Molecular Dynamics Simulations Guided by X-ray Scattering Signal

Keywords: Molecular Dynamics, CUDA C, GPU, X-ray Scattering

For the Github repo on driving simulations with X-ray scattering signals, check here.
For a standalone GPU-only X-ray scattering calculator, check here.

This is my main Ph.D. project where we try to guide the protein motions in molecular dynamics (MD) simulations using the data we collected, which is time-resolved X-ray solution scattering signal (TRXSS) of proteins. For example, we try to drive the 1LST structure to the 2LAO structure using only the TRXSS signal difference between the two structures.

The TRXSS signal reflects changes in the atomic distance distribution, which can be modeled with the Debye formula. However Debye formula is very expensive (proportional to number of scatterers squared) so I developed GPU code to do parallel computing, giving it a 12,000x boost in efficiency.

See our paper here: Integrating solvation shell structure in experimentally driven molecular dynamics using x-ray solution scattering data.

Finding the Unfolded State of a Protein

Keywords: Data-driven Simulation, X-ray Scattering, Molecular Dynamics

With the above method established, I decided to examine an intermediate unfolded state (molten globule) of the alpha-lactalbumin. A temperature jump is applied to the protein solution, causing the protein the unfold. We then use TRXSS to track its unfolding in real time. The signal is then input to the MD simulation, generating a different set of structures (the cyan ones in the figure; the purple one is the crystal structure) that are compatible with the data, the kinetic model, and the traditional descriptions of the molten globule state. This is then our best guess of what the protein looks like in this state, and the modeling allows us to see the structure and gain insight into the system.

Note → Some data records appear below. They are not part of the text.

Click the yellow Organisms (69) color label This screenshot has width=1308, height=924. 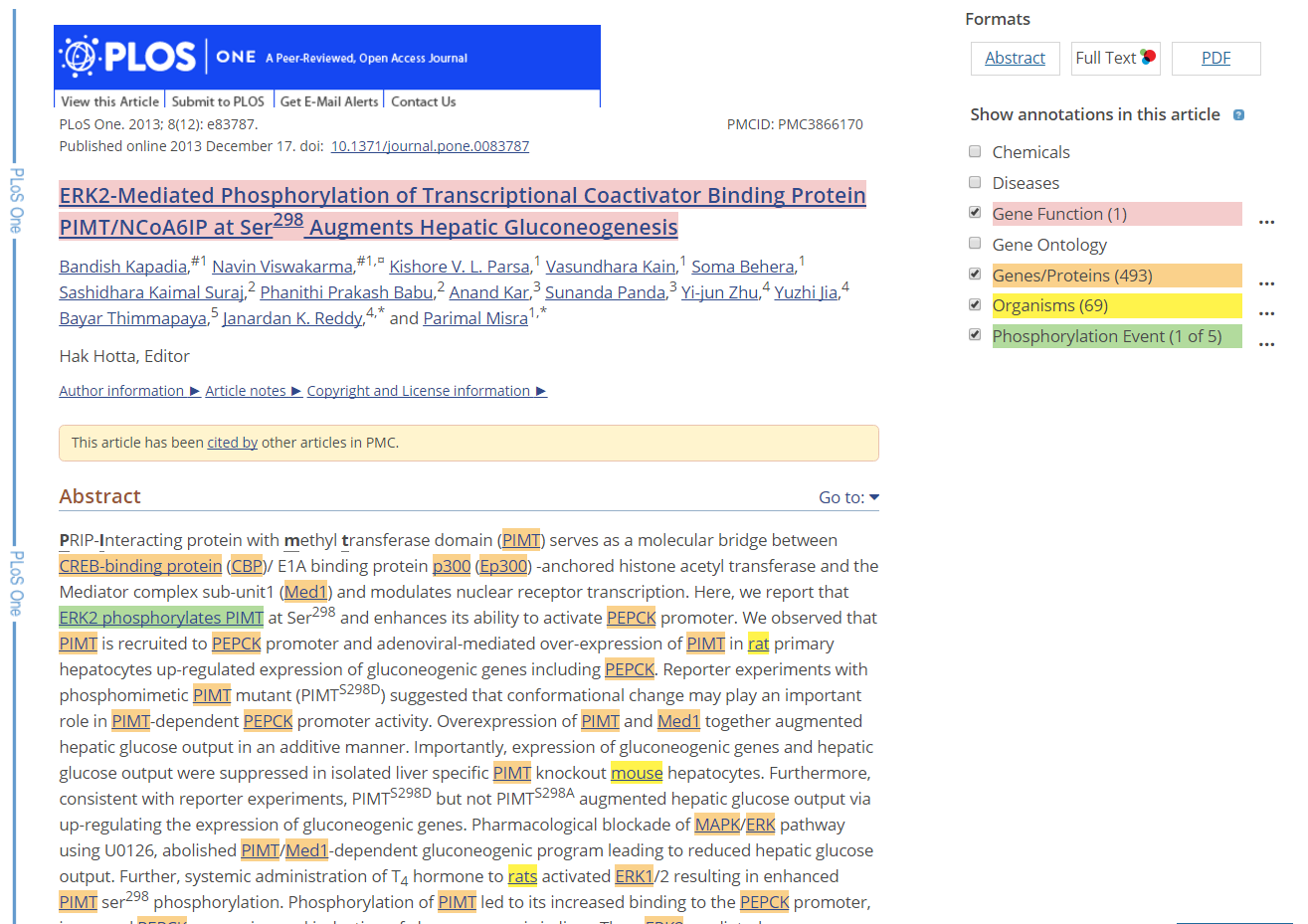click(x=1116, y=306)
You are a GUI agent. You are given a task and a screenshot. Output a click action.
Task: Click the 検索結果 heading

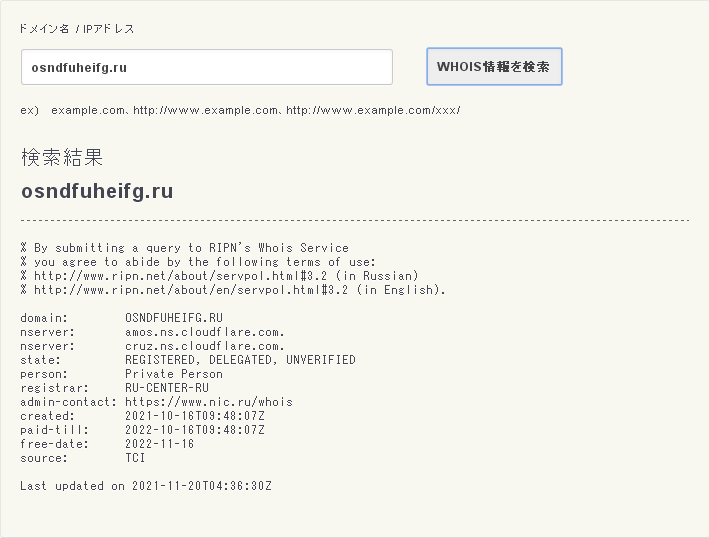click(62, 158)
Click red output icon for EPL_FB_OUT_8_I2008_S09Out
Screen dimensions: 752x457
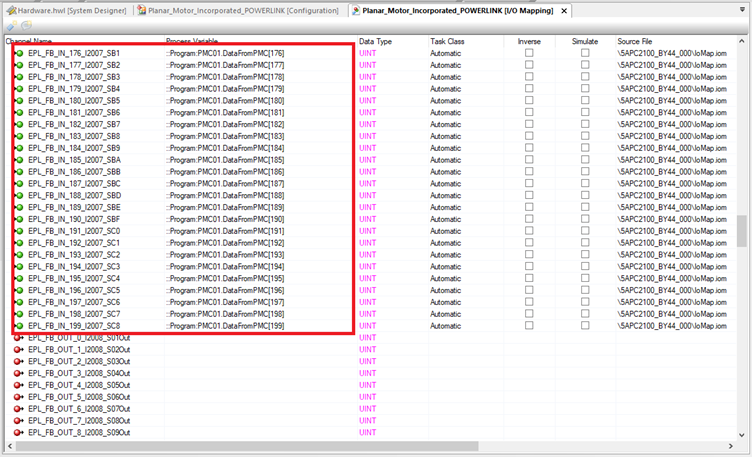(19, 433)
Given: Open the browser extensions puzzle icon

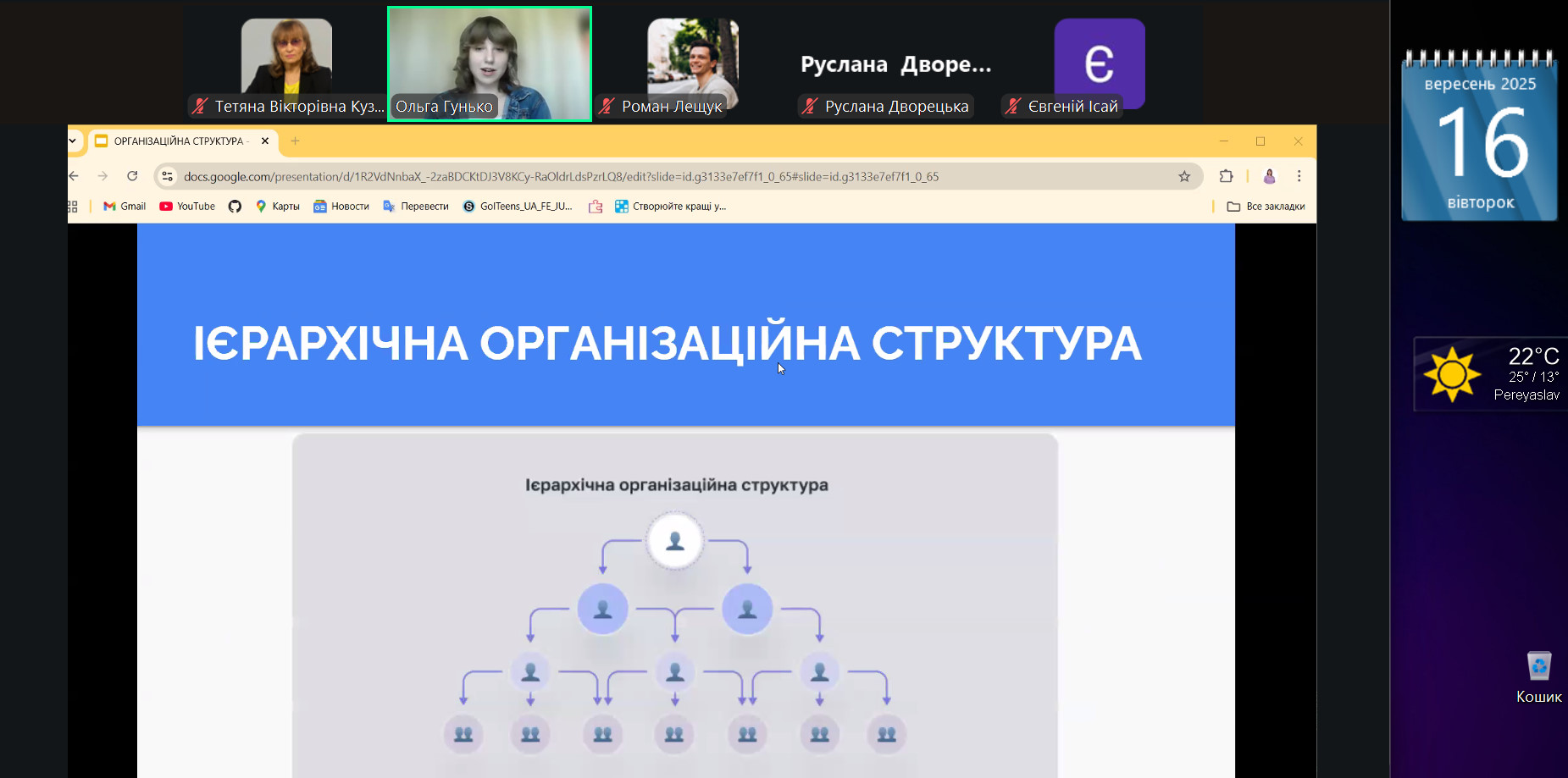Looking at the screenshot, I should 1226,176.
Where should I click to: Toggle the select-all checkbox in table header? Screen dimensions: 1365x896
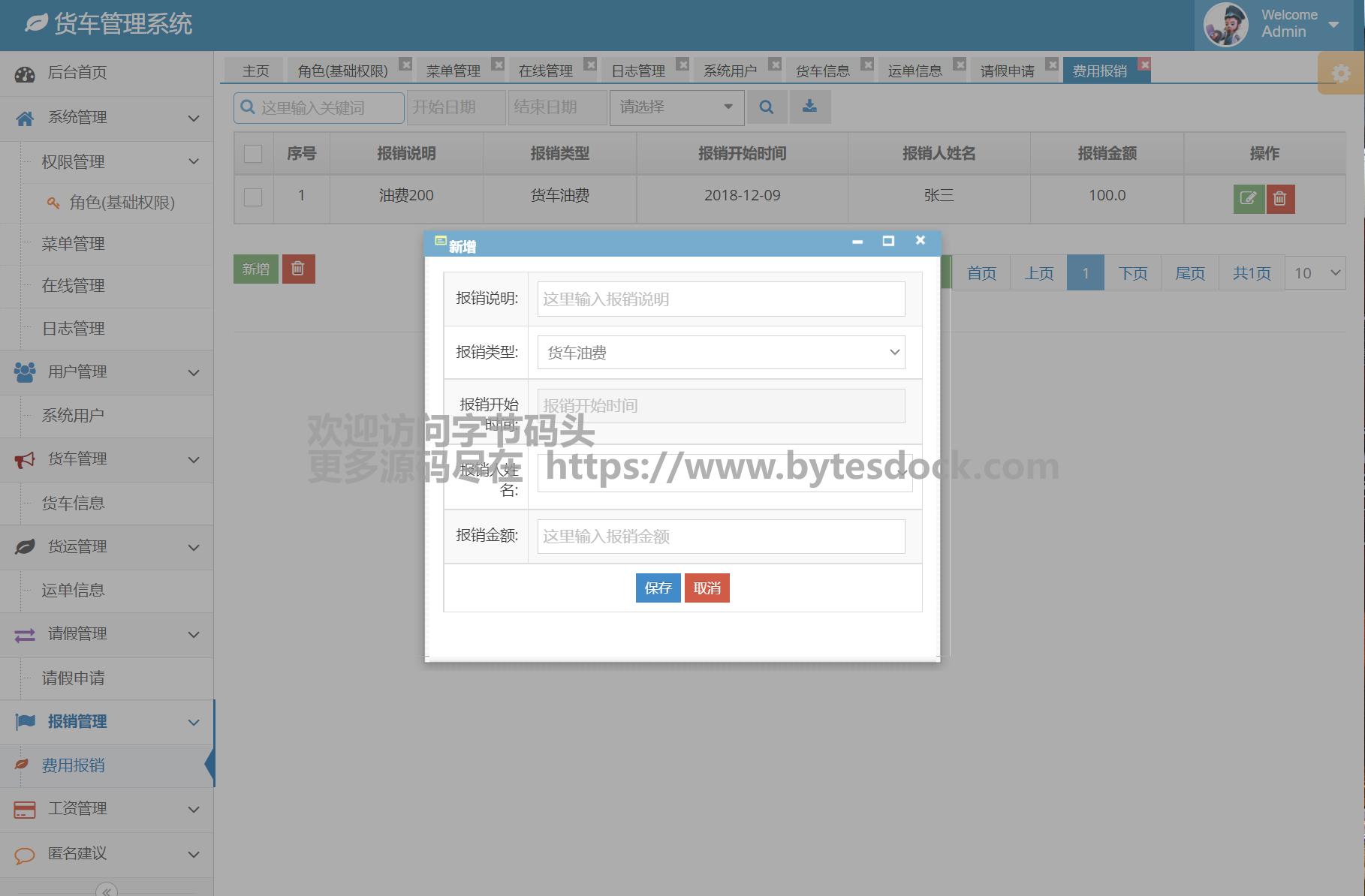(253, 154)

See our paper here: Unfolding bovine α-lactalbumin with T-jump: Characterizing disordered intermediates via time-resolved x-ray solution scattering and molecular dynamics simulations.

High-throughput Ligand Docking Pose Refinement

Keywords: Molecular Dynamics, Machine Learning, Software Workflow

Docking pose means the output structures of the ligands generated by docking programs (e.g. AutoDock Vina) when protein is frozen. We refine this (usually low quality) prediction by allowing the ligand and the nearby protein sidechains to move in an MD fashion. Additionally we truncate to protein to form a small system, taking advantage of mdgx.cuda in the AmberTools to flood the conformational space. We also build a model zoo of XGBoost classifiers to judge which MD snapshots are more likely to be close to a crystal pose.

Deep Learning Model for Simultaneous Protein & Ligand Structure Prediction

Keywords: Deep Learning, Transformers, Artificial Intelligence, Protein Folding, Ligand Binding, Structure Prediction

We built proof-of-concept, transformer-based language models to show we can predict both protein structure and ligand binding poses from just protein sequences and ligand SMILES strings. This work is a part of our TwoFold submission to the Gordon Bell Special Prize for High Performance Computing-Based COVID-19 Research, which is selected as a finalist to present in the Supercomputing 22 conference.

Side Ph.D. projects

  • Designed an aluminum nitride sample holder that will not be evaporated by the IR-laser we use to generate temperature jumps.
  • Probed structural dynamics of platinum and copper complexes using X-ray free electron lasers (XFEL). Multiple papers are in prep.
  • Self-assembly of biomaterials as a function of temperature and pH.
  • Code contribution to pytrx, a package for processing time-resolved X-ray scattering data.